À l’horizon 2026, on prévoit une augmentation de 22 % du nombre d’ECG réalisés pour les patients sous antipsychotiques. La télémédecine et les ECG portables vont faciliter ce suivi. Le but ? Ne plus choisir un antipsychotique uniquement pour son efficacité psychiatrique, mais aussi pour sa sécurité cardiaque.
Conclusion : surveiller, ne pas craindre
Les antipsychotiques ne sont pas des médicaments à éviter. Ils sont essentiels. Mais ils ne sont pas anodins. Leur usage doit être pensé comme une opération chirurgicale : on ne prescrit pas n’importe quoi, n’importe comment, n’importe quand. Il faut évaluer le patient dans son ensemble, vérifier les interactions, contrôler les électrolytes, faire un ECG, et choisir le médicament le plus sûr possible.
Un patient avec un QTc à 490 ms peut prendre un antipsychotique à risque modéré - à condition que son potassium soit bon, qu’il ne prenne pas d’autre médicament dangereux, et qu’il soit suivi de près. Un patient avec un QTc à 510 ms et un potassium à 3,2 ? Il faut changer de traitement. Immédiatement.
La médecine moderne ne consiste plus à choisir entre la santé mentale et la santé physique. Elle consiste à les sauver toutes les deux - ensemble.
Quels antipsychotiques ont le risque le plus faible de prolongation de l’intervalle QT ?

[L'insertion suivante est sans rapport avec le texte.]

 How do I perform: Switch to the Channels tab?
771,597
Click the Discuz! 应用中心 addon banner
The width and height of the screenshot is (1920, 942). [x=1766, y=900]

Les antipsychotiques à faible risque incluent la lurasidone, l’aripiprazole, le brexpiprazole et le paliperidone. Ces médicaments provoquent une prolongation du QTc de moins de 5 millisecondes en moyenne, souvent indétectable cliniquement. La lurasidone est particulièrement recommandée chez les patients à risque cardiaque élevé ou chez ceux qui prennent déjà d’autres médicaments affectant le rythme cardiaque.
Faut-il toujours faire un ECG avant de prescrire un antipsychotique ?
Oui, pour les antipsychotiques à risque élevé ou modéré (comme l’halopéridol, la rispéridone, le ziprasidone). Un ECG de base est indispensable. Il faut ensuite le répéter une semaine après avoir atteint la dose thérapeutique. Pour les antipsychotiques à faible risque, un ECG n’est pas systématiquement requis, sauf si le patient a des facteurs de risque cardiaque (âge, sexe féminin, troubles électrolytiques, etc.).
Quels médicaments doivent être évités en combinaison avec les antipsychotiques ?
Évitez les combinaisons avec d’autres médicaments prolongeant le QT : certains antibiotiques (macrolides comme l’érythromycine), antiarythmiques (amiodarone, sotalol), antidépresseurs (citalopram, escitalopram), antiémétiques (dompéridone), et même certains antihistaminiques (astémizole). Vérifiez toujours la liste complète des médicaments du patient, y compris les traitements en vente libre et les compléments alimentaires.
Pourquoi la lurasidone est-elle considérée comme plus sûre ?
La lurasidone a un effet minimal sur les canaux potassium cardiaques, qui sont responsables de la repolarisation ventriculaire. Les études pharmacovigilance montrent un rapport d’incidence (ROR) de 1,2 pour la prolongation du QT, ce qui est proche du niveau de fond. Elle ne présente pas de risque significatif même chez les patients âgés ou avec des comorbidités, tant que les électrolytes sont normaux.
Un patient peut-il mourir d’un antipsychotique même s’il n’a pas de symptômes ?
Oui. La torsade de pointes peut survenir sans avertissement. Beaucoup de patients n’ont aucun symptôme avant l’arrêt cardiaque. C’est pourquoi la surveillance par ECG est cruciale : elle détecte la prolongation du QT avant qu’elle ne devienne mortelle. Les patients asymptomatiques avec un QTc > 500 ms doivent être traités comme des urgences cardiaques.